::: EXCERPTED DATA :::

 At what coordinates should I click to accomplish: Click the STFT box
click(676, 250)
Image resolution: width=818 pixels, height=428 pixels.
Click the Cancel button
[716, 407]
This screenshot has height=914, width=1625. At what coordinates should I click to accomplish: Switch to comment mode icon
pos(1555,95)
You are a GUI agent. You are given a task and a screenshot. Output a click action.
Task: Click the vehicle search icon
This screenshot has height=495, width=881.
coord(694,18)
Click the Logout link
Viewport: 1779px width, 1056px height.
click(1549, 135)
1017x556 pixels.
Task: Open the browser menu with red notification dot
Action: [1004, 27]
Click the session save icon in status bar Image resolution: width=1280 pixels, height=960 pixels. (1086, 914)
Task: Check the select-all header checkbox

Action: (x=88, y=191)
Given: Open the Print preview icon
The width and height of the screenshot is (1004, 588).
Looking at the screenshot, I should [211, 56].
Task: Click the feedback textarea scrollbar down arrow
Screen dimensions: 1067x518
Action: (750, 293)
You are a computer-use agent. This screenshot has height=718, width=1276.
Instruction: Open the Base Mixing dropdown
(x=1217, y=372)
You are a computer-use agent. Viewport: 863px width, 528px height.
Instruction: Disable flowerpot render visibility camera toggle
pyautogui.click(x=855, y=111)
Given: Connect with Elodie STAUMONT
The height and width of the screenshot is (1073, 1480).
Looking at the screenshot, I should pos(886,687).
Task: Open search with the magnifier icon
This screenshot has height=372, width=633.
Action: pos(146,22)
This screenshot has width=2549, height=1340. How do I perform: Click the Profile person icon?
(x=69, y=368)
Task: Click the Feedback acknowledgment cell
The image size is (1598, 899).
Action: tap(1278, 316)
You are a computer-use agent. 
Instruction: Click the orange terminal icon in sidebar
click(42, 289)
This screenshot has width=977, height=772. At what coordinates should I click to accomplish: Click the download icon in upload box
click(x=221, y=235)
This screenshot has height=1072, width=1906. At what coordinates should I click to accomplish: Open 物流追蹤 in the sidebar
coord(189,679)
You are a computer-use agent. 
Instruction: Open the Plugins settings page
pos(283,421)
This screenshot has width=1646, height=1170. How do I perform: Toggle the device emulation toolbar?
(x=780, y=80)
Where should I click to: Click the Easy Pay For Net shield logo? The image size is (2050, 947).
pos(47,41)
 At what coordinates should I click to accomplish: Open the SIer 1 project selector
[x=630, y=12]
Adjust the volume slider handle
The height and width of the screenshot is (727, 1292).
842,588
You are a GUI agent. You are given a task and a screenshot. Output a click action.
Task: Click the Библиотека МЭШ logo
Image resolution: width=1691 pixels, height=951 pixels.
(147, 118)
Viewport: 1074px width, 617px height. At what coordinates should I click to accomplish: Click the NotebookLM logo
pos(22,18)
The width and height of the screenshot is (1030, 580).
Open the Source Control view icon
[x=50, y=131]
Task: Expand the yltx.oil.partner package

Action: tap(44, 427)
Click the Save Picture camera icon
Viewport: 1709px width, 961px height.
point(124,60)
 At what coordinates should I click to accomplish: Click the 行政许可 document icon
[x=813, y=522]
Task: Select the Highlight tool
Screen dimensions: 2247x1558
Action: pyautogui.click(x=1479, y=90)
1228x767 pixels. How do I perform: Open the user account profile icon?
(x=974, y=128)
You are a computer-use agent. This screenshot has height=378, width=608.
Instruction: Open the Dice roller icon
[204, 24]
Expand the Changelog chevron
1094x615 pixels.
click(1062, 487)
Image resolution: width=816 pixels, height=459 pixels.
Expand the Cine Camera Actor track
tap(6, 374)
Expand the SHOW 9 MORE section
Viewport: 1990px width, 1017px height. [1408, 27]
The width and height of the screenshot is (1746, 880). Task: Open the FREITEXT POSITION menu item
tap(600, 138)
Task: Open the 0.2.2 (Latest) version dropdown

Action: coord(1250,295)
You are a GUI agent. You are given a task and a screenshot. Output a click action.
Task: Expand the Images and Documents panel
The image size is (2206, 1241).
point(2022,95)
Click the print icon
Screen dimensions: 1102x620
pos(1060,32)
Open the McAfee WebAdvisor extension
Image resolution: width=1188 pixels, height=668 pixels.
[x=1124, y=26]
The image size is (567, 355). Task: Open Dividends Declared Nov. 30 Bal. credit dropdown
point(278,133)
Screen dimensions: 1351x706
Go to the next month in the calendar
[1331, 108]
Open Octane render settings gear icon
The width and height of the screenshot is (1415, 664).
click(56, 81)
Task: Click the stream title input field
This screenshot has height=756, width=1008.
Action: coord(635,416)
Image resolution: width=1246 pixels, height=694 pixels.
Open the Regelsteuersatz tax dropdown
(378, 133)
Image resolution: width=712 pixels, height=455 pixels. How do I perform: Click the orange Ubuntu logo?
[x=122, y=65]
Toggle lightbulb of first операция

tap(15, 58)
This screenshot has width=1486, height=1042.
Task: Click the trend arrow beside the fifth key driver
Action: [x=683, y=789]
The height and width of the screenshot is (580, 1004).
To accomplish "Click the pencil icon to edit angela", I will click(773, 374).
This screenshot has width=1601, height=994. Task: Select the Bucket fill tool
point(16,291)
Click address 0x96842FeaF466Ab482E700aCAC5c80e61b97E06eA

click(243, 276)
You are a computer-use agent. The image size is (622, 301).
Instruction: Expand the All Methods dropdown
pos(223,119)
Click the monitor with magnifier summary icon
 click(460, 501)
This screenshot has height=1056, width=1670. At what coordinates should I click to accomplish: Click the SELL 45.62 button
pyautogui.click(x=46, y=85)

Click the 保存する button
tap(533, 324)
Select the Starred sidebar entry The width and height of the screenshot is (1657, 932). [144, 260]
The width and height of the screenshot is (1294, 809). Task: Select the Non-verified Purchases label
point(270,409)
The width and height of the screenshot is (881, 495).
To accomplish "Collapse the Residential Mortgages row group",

:::

• YOUR TASK: Return all of the material verbatim, with no line left out.

• YOUR RESPONSE:
 At what coordinates should I click to accomplish: Click the STFT box
click(676, 250)
Image resolution: width=818 pixels, height=428 pixels.
Click the Cancel button
[716, 407]
This screenshot has height=914, width=1625. At what coordinates should I click to accomplish: Switch to comment mode icon
pos(1555,95)
You are a GUI agent. You are given a task and a screenshot. Output a click action.
Task: Click the vehicle search icon
This screenshot has height=495, width=881.
coord(694,18)
Click the Logout link
Viewport: 1779px width, 1056px height.
click(1549, 135)
1017x556 pixels.
Task: Open the browser menu with red notification dot
Action: [1004, 27]
Click the session save icon in status bar Image resolution: width=1280 pixels, height=960 pixels. (1086, 914)
Task: Check the select-all header checkbox

Action: (x=88, y=191)
Given: Open the Print preview icon
The width and height of the screenshot is (1004, 588).
Looking at the screenshot, I should [211, 56].
Task: Click the feedback textarea scrollbar down arrow
Screen dimensions: 1067x518
Action: (750, 293)
You are a computer-use agent. This screenshot has height=718, width=1276.
Instruction: Open the Base Mixing dropdown
(x=1217, y=372)
You are a computer-use agent. Viewport: 863px width, 528px height.
Instruction: Disable flowerpot render visibility camera toggle
pyautogui.click(x=855, y=111)
Given: Connect with Elodie STAUMONT
The height and width of the screenshot is (1073, 1480).
Looking at the screenshot, I should pos(886,687).
Task: Open search with the magnifier icon
This screenshot has height=372, width=633.
Action: pos(146,22)
This screenshot has width=2549, height=1340. How do I perform: Click the Profile person icon?
(x=69, y=368)
Task: Click the Feedback acknowledgment cell
The image size is (1598, 899).
Action: tap(1278, 316)
You are a computer-use agent. 
Instruction: Click the orange terminal icon in sidebar
click(42, 289)
This screenshot has width=977, height=772. At what coordinates should I click to accomplish: Click the download icon in upload box
click(x=221, y=235)
This screenshot has height=1072, width=1906. At what coordinates should I click to accomplish: Open 物流追蹤 in the sidebar
coord(189,679)
You are a computer-use agent. 
Instruction: Open the Plugins settings page
pos(283,421)
This screenshot has width=1646, height=1170. How do I perform: Toggle the device emulation toolbar?
(x=780, y=80)
Where should I click to: Click the Easy Pay For Net shield logo? The image size is (2050, 947).
pos(47,41)
 At what coordinates should I click to accomplish: Open the SIer 1 project selector
[x=630, y=12]
Adjust the volume slider handle
The height and width of the screenshot is (727, 1292).
842,588
You are a GUI agent. You are given a task and a screenshot. Output a click action.
Task: Click the Библиотека МЭШ logo
Image resolution: width=1691 pixels, height=951 pixels.
(147, 118)
Viewport: 1074px width, 617px height. At what coordinates should I click to accomplish: Click the NotebookLM logo
pos(22,18)
The width and height of the screenshot is (1030, 580).
Open the Source Control view icon
[x=50, y=131]
Task: Expand the yltx.oil.partner package

Action: tap(44, 427)
Click the Save Picture camera icon
Viewport: 1709px width, 961px height.
point(124,60)
 At what coordinates should I click to accomplish: Click the 行政许可 document icon
[x=813, y=522]
Task: Select the Highlight tool
Screen dimensions: 2247x1558
Action: pyautogui.click(x=1479, y=90)
1228x767 pixels. How do I perform: Open the user account profile icon?
(x=974, y=128)
You are a computer-use agent. This screenshot has height=378, width=608.
Instruction: Open the Dice roller icon
[204, 24]
Expand the Changelog chevron
1094x615 pixels.
click(1062, 487)
Image resolution: width=816 pixels, height=459 pixels.
Expand the Cine Camera Actor track
tap(6, 374)
Expand the SHOW 9 MORE section
Viewport: 1990px width, 1017px height. [1408, 27]
The width and height of the screenshot is (1746, 880). Task: Open the FREITEXT POSITION menu item
tap(600, 138)
Task: Open the 0.2.2 (Latest) version dropdown

Action: coord(1250,295)
You are a GUI agent. You are given a task and a screenshot. Output a click action.
Task: Expand the Images and Documents panel
The image size is (2206, 1241).
point(2022,95)
Click the print icon
Screen dimensions: 1102x620
pos(1060,32)
Open the McAfee WebAdvisor extension
Image resolution: width=1188 pixels, height=668 pixels.
[x=1124, y=26]
The image size is (567, 355). Task: Open Dividends Declared Nov. 30 Bal. credit dropdown
point(278,133)
Screen dimensions: 1351x706
Go to the next month in the calendar
[1331, 108]
Open Octane render settings gear icon
The width and height of the screenshot is (1415, 664).
click(56, 81)
Task: Click the stream title input field
This screenshot has height=756, width=1008.
Action: coord(635,416)
Image resolution: width=1246 pixels, height=694 pixels.
Open the Regelsteuersatz tax dropdown
(378, 133)
Image resolution: width=712 pixels, height=455 pixels. How do I perform: Click the orange Ubuntu logo?
[x=122, y=65]
Toggle lightbulb of first операция

tap(15, 58)
This screenshot has width=1486, height=1042.
Task: Click the trend arrow beside the fifth key driver
Action: [x=683, y=789]
The height and width of the screenshot is (580, 1004).
To accomplish "Click the pencil icon to edit angela", I will click(773, 374).
This screenshot has width=1601, height=994. Task: Select the Bucket fill tool
point(16,291)
Click address 0x96842FeaF466Ab482E700aCAC5c80e61b97E06eA

click(243, 276)
You are a computer-use agent. The image size is (622, 301).
Instruction: Expand the All Methods dropdown
pos(223,119)
Click the monitor with magnifier summary icon
 click(460, 501)
This screenshot has height=1056, width=1670. At what coordinates should I click to accomplish: Click the SELL 45.62 button
pyautogui.click(x=46, y=85)

Click the 保存する button
tap(533, 324)
Select the Starred sidebar entry The width and height of the screenshot is (1657, 932). [144, 260]
The width and height of the screenshot is (1294, 809). Task: Select the Non-verified Purchases label
point(270,409)
The width and height of the screenshot is (881, 495).
To accomplish "Collapse the Residential Mortgages row group",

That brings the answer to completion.